The variety of races is also prodigious, though our favourite has to be the Blind Wheelbarrow race from 1913 where the competitor is blindfolded and has a guide sitting in their wheelbarrow to direct their course of travel.
The fixtures lists always make for an interesting read, with SDA playing teams from other asylums (there is one fleeting mention of an inter-asylum championship) such as Royal Edinburgh, Dundee, Perth District, Woodilee and Gartloch, with whom SDA seemed to have a friendly rivalry and firmly established annual home and away games for both the cricket and the football, referred to as ‘the events of the football season’. Beyond this, it is also clear that SDA played a wide range of teams that were not comprised of asylum staff, many local names appear on the fixtures lists for both football and cricket with the SDA football team even playing the Edinburgh Civil Service and the Edinburgh University First XI in a particularly strong season in 1913 (the first and only year that the football team photo appears in The Passing Hour). Some team names suggest at being hospital teams – Stirling Victoria who play SDA at cricket was surely a team from Stirling’s Victoria Convalescent Home? Some are a little harder to place – is Haddington a local team or a team attached to Haddington District Lunatic Asylum? Or perhaps a bit of both as we do know the sometime captain of SDA’s cricket team Dr Anderson also played for Stirling County Cricket Club and even represented Scotland in International Matches against the West Indies in 1906. Undoubtedly, SDA played a broad range of opponents in both sports and all were welcome. A 1909 issue mentions a cricket match with the West of Scotland where Australian players were attempting to come over from Ireland to play.

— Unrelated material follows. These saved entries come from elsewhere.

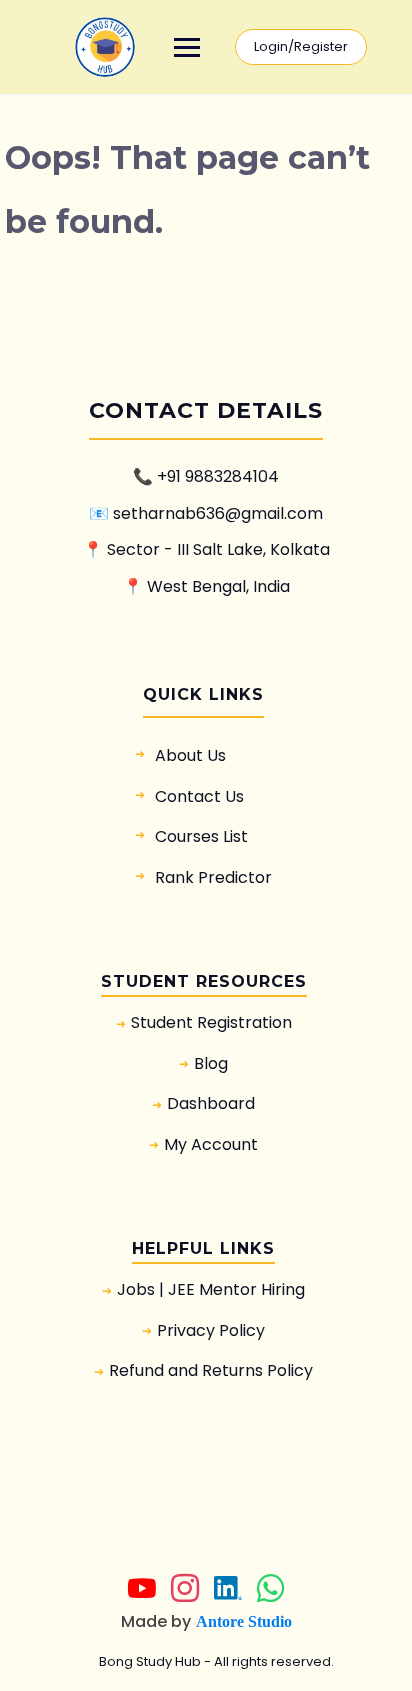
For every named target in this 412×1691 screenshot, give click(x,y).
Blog (211, 1063)
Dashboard (211, 1103)
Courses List (201, 836)
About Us (190, 755)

Sadly the First World War not only eventually halts the printing of The Passing Hour in 1917 but it puts a stop to sports at SDA. Many of the fit and able male staff leave to fight for King and country while nurses and doctors leave to administer to the troops and The Passing Hour is, instead, filled with news of these men and women with letters both from the front and from staff home on leave. In 1915, it is reported that Dr Chisholm has managed to rustle up enough folk for just two teams to play each other at cricket and bowling on Saturdays but this is all that’s left in The Passing Hour of SDA’s previous enthusiasm for sports.
Nevertheless, we do have accounts of staff still playing regular matches against other hospitals in the 1980s and an oral history project conducted by Scotspeak in 1998 with patients and staff at SDA – then named Bellsdyke – shows that patients still ran in races and football and cricket were still played regularly – there’s even a mention of badminton!
But where does the fellow at wicket come in I should like to know, particularly with those fast erratic bowlers who send a ball in as if it were a shot from a gatling-gun. Take me for example. I want to play cricket, and my girl wants me to play. She says it’s such a nice, manly, athletic game. But, I give you my word, after these few weeks’ play, I am blue spots all over. As if I had been painted like one of my own early ancestors, and had only succeeded in washing it off in patches.